**RECORD EXCERPTS**
________________

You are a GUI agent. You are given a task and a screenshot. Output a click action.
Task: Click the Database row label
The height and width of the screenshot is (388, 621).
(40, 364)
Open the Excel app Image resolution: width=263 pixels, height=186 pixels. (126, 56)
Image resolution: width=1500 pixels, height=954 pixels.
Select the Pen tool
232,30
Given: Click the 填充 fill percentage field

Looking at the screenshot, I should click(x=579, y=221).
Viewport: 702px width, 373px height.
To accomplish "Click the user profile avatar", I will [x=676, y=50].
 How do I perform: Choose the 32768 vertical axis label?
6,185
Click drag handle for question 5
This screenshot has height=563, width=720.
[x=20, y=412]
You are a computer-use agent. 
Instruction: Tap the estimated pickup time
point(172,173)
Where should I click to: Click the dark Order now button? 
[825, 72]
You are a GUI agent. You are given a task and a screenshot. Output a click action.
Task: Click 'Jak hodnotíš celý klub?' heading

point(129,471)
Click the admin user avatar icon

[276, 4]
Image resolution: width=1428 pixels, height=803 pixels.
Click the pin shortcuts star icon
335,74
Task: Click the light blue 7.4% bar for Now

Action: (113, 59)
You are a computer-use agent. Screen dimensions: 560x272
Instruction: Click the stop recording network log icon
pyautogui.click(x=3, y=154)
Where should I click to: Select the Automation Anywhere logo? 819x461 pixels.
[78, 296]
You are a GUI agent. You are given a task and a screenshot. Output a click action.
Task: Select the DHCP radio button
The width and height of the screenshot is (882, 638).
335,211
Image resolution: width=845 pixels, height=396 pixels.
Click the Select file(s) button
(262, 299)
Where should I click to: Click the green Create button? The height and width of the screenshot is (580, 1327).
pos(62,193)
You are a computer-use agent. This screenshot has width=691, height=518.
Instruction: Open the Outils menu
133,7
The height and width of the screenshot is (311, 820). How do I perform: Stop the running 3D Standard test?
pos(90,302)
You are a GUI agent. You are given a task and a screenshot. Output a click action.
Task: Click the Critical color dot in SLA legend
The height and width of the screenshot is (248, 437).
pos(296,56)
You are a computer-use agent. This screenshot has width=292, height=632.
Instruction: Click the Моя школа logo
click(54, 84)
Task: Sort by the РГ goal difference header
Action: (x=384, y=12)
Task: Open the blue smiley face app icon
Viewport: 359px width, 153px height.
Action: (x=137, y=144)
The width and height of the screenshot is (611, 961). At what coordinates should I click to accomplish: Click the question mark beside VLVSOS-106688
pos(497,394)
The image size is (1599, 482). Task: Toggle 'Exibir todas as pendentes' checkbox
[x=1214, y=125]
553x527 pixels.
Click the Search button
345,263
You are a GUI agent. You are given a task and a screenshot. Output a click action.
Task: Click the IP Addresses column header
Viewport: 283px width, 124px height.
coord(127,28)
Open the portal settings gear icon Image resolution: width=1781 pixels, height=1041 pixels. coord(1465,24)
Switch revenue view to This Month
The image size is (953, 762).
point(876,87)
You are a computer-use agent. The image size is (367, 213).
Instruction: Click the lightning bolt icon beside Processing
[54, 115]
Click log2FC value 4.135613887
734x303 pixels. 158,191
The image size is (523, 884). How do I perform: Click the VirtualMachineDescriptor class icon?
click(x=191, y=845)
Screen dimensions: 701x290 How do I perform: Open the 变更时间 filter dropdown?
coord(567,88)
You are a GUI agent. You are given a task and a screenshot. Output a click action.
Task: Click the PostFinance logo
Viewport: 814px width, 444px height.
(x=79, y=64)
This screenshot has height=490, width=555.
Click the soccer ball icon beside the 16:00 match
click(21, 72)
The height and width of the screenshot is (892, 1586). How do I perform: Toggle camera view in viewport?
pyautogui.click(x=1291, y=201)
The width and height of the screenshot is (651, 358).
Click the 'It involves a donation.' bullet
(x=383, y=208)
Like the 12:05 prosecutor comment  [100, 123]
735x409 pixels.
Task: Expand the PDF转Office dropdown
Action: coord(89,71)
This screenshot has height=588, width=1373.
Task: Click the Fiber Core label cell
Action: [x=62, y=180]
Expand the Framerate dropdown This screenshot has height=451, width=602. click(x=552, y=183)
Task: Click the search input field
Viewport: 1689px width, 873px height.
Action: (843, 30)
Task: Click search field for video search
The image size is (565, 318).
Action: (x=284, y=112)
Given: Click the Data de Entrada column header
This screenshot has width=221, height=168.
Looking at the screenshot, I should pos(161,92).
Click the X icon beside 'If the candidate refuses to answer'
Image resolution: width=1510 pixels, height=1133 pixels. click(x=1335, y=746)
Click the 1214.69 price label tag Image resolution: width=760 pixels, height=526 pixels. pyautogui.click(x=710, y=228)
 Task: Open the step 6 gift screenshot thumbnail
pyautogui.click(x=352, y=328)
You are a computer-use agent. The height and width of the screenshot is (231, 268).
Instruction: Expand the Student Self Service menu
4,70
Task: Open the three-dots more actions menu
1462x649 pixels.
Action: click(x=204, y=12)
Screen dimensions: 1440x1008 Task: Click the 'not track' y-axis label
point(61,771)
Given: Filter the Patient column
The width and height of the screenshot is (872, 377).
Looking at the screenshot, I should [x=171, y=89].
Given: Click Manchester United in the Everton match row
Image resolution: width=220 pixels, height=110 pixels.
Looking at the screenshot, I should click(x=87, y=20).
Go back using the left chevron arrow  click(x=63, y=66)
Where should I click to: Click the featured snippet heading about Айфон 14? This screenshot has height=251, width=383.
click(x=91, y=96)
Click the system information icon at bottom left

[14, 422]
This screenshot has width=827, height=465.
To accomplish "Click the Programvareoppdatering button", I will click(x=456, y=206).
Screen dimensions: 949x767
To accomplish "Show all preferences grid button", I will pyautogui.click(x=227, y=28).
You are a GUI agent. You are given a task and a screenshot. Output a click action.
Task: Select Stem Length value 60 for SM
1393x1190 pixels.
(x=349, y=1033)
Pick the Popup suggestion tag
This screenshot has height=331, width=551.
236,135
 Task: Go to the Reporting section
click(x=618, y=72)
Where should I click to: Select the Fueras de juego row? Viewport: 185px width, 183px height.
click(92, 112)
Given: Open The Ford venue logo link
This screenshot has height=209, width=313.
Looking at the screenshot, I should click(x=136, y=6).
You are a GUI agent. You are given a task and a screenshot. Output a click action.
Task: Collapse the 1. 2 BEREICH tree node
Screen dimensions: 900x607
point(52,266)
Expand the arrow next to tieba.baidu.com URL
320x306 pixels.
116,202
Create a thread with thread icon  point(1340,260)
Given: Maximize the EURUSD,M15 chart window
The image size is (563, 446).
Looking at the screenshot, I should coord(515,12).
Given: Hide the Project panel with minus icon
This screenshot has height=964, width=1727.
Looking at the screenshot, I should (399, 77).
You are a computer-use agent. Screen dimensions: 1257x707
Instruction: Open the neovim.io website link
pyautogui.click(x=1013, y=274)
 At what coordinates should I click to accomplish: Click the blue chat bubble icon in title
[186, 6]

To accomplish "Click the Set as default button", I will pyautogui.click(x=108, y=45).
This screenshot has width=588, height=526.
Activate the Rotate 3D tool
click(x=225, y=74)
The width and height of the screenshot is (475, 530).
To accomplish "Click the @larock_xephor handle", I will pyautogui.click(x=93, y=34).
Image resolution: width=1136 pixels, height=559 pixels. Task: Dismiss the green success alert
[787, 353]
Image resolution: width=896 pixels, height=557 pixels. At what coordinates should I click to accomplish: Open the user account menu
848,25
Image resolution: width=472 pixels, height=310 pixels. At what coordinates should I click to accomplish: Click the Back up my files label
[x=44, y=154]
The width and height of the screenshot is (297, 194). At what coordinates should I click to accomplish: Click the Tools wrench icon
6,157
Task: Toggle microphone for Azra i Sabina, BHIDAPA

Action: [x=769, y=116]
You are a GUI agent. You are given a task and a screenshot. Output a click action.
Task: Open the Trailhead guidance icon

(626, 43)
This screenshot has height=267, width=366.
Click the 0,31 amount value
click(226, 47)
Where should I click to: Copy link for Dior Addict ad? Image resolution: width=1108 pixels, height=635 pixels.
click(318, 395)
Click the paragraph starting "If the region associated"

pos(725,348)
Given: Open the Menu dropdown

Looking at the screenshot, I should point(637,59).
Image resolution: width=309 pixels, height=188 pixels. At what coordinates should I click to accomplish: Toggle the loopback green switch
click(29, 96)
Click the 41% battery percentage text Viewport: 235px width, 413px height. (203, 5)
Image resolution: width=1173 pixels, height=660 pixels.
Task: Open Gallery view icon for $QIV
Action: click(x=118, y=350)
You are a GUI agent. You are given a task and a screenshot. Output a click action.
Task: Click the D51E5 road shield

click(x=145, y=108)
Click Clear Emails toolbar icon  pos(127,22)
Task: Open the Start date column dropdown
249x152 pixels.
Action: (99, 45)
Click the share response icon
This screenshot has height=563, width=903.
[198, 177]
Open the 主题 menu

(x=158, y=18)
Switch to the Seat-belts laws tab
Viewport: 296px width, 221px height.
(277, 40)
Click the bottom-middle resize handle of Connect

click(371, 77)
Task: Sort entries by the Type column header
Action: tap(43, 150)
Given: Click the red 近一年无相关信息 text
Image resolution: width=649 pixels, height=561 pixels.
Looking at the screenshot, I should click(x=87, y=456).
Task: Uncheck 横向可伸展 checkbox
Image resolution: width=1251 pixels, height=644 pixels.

________________

**WHAT IS BEING ASKED**
Write out the rows again without any change, starting with the line that contains "The width and height of the screenshot is (297, 194)." and going on through the line that contains "Action: tap(43, 150)", with both of those lines included.

**EXERCISE RESULT**
The width and height of the screenshot is (297, 194). At what coordinates should I click to accomplish: Click the Tools wrench icon
6,157
Task: Toggle microphone for Azra i Sabina, BHIDAPA

Action: [x=769, y=116]
You are a GUI agent. You are given a task and a screenshot. Output a click action.
Task: Open the Trailhead guidance icon

(626, 43)
This screenshot has height=267, width=366.
Click the 0,31 amount value
click(226, 47)
Where should I click to: Copy link for Dior Addict ad? Image resolution: width=1108 pixels, height=635 pixels.
click(318, 395)
Click the paragraph starting "If the region associated"

pos(725,348)
Given: Open the Menu dropdown

Looking at the screenshot, I should point(637,59).
Image resolution: width=309 pixels, height=188 pixels. At what coordinates should I click to accomplish: Toggle the loopback green switch
click(29, 96)
Click the 41% battery percentage text Viewport: 235px width, 413px height. (203, 5)
Image resolution: width=1173 pixels, height=660 pixels.
Task: Open Gallery view icon for $QIV
Action: click(x=118, y=350)
You are a GUI agent. You are given a task and a screenshot. Output a click action.
Task: Click the D51E5 road shield

click(x=145, y=108)
Click Clear Emails toolbar icon  pos(127,22)
Task: Open the Start date column dropdown
249x152 pixels.
Action: (99, 45)
Click the share response icon
This screenshot has height=563, width=903.
[198, 177]
Open the 主题 menu

(x=158, y=18)
Switch to the Seat-belts laws tab
Viewport: 296px width, 221px height.
(277, 40)
Click the bottom-middle resize handle of Connect

click(371, 77)
Task: Sort entries by the Type column header
Action: tap(43, 150)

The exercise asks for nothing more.